Title

Angina Pectoris

Author

By Harlow Brooks, M.D.

Published 1929 by Harper & Brothers Publishers, New York and London

Image

Front cover of 1929 Angina Pectoris by Harlow Brooks from Harper’s Medical Monographs

Description

Angina Pectoris by Harlow Brooks is a compact physician’s monograph published as part of the Harper’s Medical Monographs series in 1929. Written specifically for practicing physicians, the work attempts to synthesize the historical understanding, pathological theories, symptomatology, and treatment approaches surrounding angina pectoris during the late interwar period — just before the explosion of modern cardiology, cardiac catheterization, and evidence-based coronary disease management.

Brooks, a prominent New York physician and professor of clinical medicine, presents angina not merely as a symptom, but as a dramatic and complex syndrome demanding careful clinical observation. The text reflects a fascinating transitional era in medicine: physicians clearly recognized the seriousness and classic presentation of coronary disease, yet still lacked many of the diagnostic tools and therapies that modern clinicians now take for granted.

Particularly interesting are discussions of “toxic angina,” in which excessive tobacco, coffee, and tea consumption were proposed as causes of angina-like syndromes. The monograph also illustrates the enormous uncertainty surrounding the pathophysiology of coronary pain during the 1920s, with Brooks openly acknowledging the abundance of competing theories and the frustrating lack of consistently effective treatment options.

The volume is bound in dark textured cloth with gilt lettering and includes surviving publisher promotional inserts and advertising material for future medical monographs — ephemera rarely retained in heavily used physician reference books.

Condition

Very good antique condition overall. Binding remains solid with clean and highly legible interior pages. Mild edge wear and corner bumping are present, particularly at the spine ends. Gilt spine lettering remains attractive and readable. Includes original publisher insert pages and advertising material, an uncommon survival for a practical physician’s handbook of this period.

Gallery

Historical context

This monograph was published during a major transitional period in cardiovascular medicine. By 1929, physicians clearly understood that angina pectoris was associated with disease of the coronary circulation, yet the precise mechanisms and effective interventions remained controversial and limited. Electrocardiography was still relatively primitive, coronary angiography did not yet exist, and treatments largely focused on rest, vasodilators such as nitroglycerin, lifestyle moderation, and symptom management.

The text repeatedly references William Heberden’s landmark 1768 description of angina pectoris, demonstrating how strongly early twentieth-century cardiologists still relied upon classical bedside observation and descriptive clinical medicine.

Brooks himself represented the archetype of the early twentieth-century academic clinician: physician, professor, consultant, military medical officer, lecturer, and prolific contributor to medical literature. His career bridged nineteenth-century descriptive medicine and the emerging scientific medical era.

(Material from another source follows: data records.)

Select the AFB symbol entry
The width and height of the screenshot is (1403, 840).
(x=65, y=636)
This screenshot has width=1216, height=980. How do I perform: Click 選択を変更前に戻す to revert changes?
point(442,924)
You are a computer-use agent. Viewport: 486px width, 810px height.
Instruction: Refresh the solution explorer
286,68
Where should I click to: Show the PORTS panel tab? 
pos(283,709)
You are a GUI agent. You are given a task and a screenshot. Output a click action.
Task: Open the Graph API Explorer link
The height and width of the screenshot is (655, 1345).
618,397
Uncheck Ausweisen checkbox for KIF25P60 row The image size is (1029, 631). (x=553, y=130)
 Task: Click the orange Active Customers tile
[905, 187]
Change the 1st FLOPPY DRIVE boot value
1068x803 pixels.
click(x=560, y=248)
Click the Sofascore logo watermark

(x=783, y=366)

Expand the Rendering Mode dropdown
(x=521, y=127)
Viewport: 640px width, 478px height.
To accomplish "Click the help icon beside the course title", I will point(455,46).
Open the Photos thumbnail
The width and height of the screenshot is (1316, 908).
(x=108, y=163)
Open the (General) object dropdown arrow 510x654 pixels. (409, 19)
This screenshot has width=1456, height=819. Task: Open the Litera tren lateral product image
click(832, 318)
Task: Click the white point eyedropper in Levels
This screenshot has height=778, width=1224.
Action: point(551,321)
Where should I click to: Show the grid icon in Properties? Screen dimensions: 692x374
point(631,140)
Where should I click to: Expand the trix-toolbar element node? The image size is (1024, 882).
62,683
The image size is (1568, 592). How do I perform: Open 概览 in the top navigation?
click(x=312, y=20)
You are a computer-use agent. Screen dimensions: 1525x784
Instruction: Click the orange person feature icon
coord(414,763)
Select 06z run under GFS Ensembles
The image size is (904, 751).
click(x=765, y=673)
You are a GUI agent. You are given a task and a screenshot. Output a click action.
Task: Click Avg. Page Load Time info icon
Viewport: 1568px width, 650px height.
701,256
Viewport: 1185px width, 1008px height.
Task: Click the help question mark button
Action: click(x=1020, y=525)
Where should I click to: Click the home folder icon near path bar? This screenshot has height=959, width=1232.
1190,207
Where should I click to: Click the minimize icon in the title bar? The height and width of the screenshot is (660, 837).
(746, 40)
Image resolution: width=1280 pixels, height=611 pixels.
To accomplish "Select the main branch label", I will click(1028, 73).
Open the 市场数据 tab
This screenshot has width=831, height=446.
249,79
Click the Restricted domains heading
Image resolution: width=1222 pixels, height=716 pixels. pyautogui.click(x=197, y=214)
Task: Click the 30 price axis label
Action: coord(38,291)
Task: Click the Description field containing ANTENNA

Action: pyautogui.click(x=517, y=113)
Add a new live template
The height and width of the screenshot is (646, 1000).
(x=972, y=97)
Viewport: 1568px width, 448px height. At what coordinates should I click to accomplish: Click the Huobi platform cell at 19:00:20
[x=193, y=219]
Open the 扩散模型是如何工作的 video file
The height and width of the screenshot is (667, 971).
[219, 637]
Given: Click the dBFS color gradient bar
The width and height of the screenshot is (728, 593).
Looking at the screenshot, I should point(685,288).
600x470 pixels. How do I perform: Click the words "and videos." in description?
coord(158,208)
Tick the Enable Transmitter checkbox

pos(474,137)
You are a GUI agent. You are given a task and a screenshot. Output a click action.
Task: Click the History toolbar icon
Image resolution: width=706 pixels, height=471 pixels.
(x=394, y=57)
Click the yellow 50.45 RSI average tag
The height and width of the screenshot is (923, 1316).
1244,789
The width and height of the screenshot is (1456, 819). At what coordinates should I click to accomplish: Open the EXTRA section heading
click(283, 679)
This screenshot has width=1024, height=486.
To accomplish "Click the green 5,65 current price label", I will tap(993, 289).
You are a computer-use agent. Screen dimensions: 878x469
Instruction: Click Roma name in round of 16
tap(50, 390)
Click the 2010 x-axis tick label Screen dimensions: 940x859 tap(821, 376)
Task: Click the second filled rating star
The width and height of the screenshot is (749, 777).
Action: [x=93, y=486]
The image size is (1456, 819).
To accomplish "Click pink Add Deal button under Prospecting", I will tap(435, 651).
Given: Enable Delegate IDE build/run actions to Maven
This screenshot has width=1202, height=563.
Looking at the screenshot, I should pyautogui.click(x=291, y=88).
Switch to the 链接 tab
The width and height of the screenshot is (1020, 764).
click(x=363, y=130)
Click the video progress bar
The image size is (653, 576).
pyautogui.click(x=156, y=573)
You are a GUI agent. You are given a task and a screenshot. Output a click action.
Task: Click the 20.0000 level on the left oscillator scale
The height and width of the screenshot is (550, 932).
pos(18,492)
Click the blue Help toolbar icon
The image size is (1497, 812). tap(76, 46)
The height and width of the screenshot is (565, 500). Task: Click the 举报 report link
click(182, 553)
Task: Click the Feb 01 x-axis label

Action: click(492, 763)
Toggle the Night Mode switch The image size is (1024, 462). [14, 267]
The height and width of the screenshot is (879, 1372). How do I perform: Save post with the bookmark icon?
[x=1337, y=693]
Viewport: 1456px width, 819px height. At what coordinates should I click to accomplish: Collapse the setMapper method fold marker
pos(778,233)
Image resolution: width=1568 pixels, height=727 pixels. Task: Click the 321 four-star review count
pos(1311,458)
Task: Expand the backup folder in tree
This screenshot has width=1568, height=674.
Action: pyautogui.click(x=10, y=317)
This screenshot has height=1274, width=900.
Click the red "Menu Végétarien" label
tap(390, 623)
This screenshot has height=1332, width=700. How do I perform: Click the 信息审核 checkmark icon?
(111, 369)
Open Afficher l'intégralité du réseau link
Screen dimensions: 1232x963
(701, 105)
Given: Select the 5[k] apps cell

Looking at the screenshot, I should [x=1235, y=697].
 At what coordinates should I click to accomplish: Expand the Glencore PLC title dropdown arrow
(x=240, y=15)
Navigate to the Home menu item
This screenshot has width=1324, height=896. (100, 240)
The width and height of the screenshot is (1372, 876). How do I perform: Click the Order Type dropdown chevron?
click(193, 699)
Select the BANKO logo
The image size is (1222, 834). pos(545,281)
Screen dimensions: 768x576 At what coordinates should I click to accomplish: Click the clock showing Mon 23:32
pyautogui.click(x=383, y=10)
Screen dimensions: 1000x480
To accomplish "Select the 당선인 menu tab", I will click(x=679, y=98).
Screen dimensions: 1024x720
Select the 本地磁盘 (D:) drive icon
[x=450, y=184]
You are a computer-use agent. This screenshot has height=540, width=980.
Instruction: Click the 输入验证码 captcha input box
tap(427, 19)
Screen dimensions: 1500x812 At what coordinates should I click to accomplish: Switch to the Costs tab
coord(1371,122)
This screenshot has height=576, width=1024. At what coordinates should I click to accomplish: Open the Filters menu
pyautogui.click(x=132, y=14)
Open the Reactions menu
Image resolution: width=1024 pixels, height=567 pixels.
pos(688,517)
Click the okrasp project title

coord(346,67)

Curious Facts, Ephemera, and Trivia

  • The book was issued as part of Harper’s Medical Monographs, a series designed specifically for busy practicing physicians needing concise but authoritative references.
  • The surviving yellow publisher insert asking physicians to mail in their address for announcements of future monographs is an unusual survivor and provides a wonderful glimpse into early medical publishing marketing.
  • Brooks discusses “toxic angina” caused by excessive tobacco, coffee, and tea use — a reminder that stimulant-associated cardiovascular symptoms were recognized long before modern cardiology fully understood coronary artery disease.
  • One passage humorously acknowledges the overwhelming number of competing theories explaining angina pectoris, essentially admitting that the literature contained more explanations than useful treatments.
  • The author served as a Colonel in the U.S. Army Medical Reserve and worked as a senior consultant during World War I.

Excerpt

“The writer wishes to offer an apology for still further encumbering the literature of the subject already too rich in explanations and too poor in therapeutic suggestions for the relief of the condition.”

That line could probably still be muttered by exhausted specialists at some modern cardiology conferences after the fourth PowerPoint on inflammatory biomarkers.

Why it is in the Cabinet

This volume captures a remarkable midpoint in the history of cardiology — far enough along that physicians clearly recognized coronary disease as a deadly clinical entity, yet still operating in an era before cardiac catheterization, bypass surgery, coronary stents, troponins, stress imaging, or modern lipid management.

It is also a wonderful example of practical physician literature from the interwar years: compact, direct, experience-driven, and unapologetically clinical. The surviving inserts and clean presentation make it especially appealing as both a historical artifact and display piece within the Cabinet library.